Père de l’abstraction

Il n’en continuera pas moins de créer, retrouvant parfois cette force fondatrice qui a fait de lui le père de l’abstraction. Taches, traits, rayures, envolées, ou au contraire dentelle d’un dessin précis et léger, hommages à Picasso pour de multiples têtes qui sont comme autant de cris, formes précises, élégantes et aériennes, posant un espace particulier.

Hartung dit de cette époque: „Mes dessins étaient traversés de traits entortillés, étranges, embourbés, désespérés, comme des griffures (…) Comme une peinture véhémente, révoltée. (…) A part quelques Français qui avaient été mobilisés, les autres peintres avaient tous passé la guerre réfugiés quelque part. Ils n’avaient cessé de travailler, de progresser.“ Précisons que le critique d’art et éditeur français, d’origine grecque, Christian Zervos lui a offert son aide précieuse pour sortir d’Allemagne en 1935, lorsque Hartung était inquiété par la Gestapo, par une lettre qui lui a servi de sauf-conduit. Il a également appuyé l’artiste lors de sa demande de naturalisation.

Un fil jamais rompu

Cette exposition constitue le témoignage d’un fil jamais rompu, d’une œuvre exigeante, même au plus profond du doute, de l’angoisse, des ténèbres. Elle s’affranchit du réel, tout en portant les stigmates du temps. Dans les années 1938-1939, les masses sombres occupent un espace fermé, elles sont menaçantes, lourdes. Le contraste lumineux les rend plus menaçantes encore, éclairées de l’intérieur.

L’ornementation minutieuse de traits légers accentue le contraste. Aucune anecdote là-dedans, simplement une nécessité, à laquelle se rallient les têtes d’Hartung, créées pour „faire plaisir“ aux proches. Elles n’en portent pas moins, dans leur simplification qui rappelle l’influence de Picasso, une détresse mutique. Mais malgré cette influence, ces têtes fortement structurées ne forcent pas la liberté d’une décomposition cubique – comme l’aurait fait Picasso.

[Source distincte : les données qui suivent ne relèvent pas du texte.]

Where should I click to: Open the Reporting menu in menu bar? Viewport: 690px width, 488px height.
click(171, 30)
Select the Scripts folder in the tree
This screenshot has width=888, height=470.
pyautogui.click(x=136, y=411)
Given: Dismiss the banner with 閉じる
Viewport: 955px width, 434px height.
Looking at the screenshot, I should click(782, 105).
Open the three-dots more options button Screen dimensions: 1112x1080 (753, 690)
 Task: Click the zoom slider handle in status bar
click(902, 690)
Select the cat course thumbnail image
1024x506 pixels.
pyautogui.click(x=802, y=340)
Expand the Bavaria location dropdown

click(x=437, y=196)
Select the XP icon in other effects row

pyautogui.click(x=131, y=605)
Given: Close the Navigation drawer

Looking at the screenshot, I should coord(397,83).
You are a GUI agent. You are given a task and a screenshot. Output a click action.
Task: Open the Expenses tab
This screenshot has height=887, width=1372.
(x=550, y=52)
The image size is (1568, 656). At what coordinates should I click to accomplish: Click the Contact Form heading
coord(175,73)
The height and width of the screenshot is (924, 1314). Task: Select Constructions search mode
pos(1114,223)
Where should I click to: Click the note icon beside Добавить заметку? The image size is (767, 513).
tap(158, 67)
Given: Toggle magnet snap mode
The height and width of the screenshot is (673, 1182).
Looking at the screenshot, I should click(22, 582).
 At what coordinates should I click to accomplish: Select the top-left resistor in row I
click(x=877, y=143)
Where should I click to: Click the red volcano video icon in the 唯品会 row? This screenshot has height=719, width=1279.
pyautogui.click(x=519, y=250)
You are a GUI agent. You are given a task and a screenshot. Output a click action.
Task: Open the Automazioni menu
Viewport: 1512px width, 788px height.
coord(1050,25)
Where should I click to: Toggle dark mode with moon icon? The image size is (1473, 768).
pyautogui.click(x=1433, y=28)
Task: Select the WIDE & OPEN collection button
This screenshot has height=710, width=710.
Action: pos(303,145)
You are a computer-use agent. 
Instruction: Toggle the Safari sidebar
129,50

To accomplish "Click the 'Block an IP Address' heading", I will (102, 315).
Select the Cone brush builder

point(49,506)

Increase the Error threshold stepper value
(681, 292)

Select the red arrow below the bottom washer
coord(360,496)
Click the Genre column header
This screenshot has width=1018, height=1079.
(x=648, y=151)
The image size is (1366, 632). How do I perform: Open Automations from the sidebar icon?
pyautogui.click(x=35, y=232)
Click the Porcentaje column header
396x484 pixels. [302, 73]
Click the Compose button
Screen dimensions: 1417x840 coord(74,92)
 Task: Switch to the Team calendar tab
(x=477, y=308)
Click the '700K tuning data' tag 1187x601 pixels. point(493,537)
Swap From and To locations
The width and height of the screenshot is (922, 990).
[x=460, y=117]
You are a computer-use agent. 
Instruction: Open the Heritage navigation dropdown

L’une d’elles, un ensemble de taches sur un fond sombre, montre bien que Hans Hartung se situe ailleurs. Autre influence, celle du sculpteur Julio González. Pendant ces années de guerre, qui mettent à mal les conditions créatrices du peintre, Hartung s’en inspire. Il s’approprie la sculpture légère, élégante, parfois teintée d’humour de González, pour des peintures d’objets flottants et indéfinissables, qui semblent surgir des ténèbres avec une certaine placidité.

 Une question d’expérimentation

Là aussi, il est question d’expérimentation, de l’alliance du volume et du vide, d’un espace méditatif, par des formes figées. Sur un fond sombre, la légèreté vient en partie des aplats de couleurs claires et presque tendres. Nous connaissons Hartung pour sa „fureur“ contrôlée, cette abstraction qui fait se chevaucher des surfaces comme autant de tentatives d’expression. Lignes saccadées, tourbillonnantes, qui viennent griffer la couleur, côtoyer la légèreté d’un dessin comme en filigrane. Lecture de multiples abécédaires.

Expressivité et contrôle, force du geste et retenue, larges aplats, taches de couleurs et contrepoints créés par des formes colorées et géométriques plus fines – telle est l’ampleur de l’œuvre de Hans Hartung. Annonciatrice de modernité, usant de matériaux pauvres, comme la peinture industrielle utilisée par d’autres peintres par la suite. Fractures, cassures, sur un champ empreint de mélancolie.

L’exposition s’achève magnifiquement par des œuvres de petit format qui portent en elles une puissance infinie. Hartung, au sortir de ces années noires, peut enfin reprendre la création dont il n’a cessé de cultiver la flamme, avec le peu de moyens et de temps à sa disposition. Cette exposition est remarquable.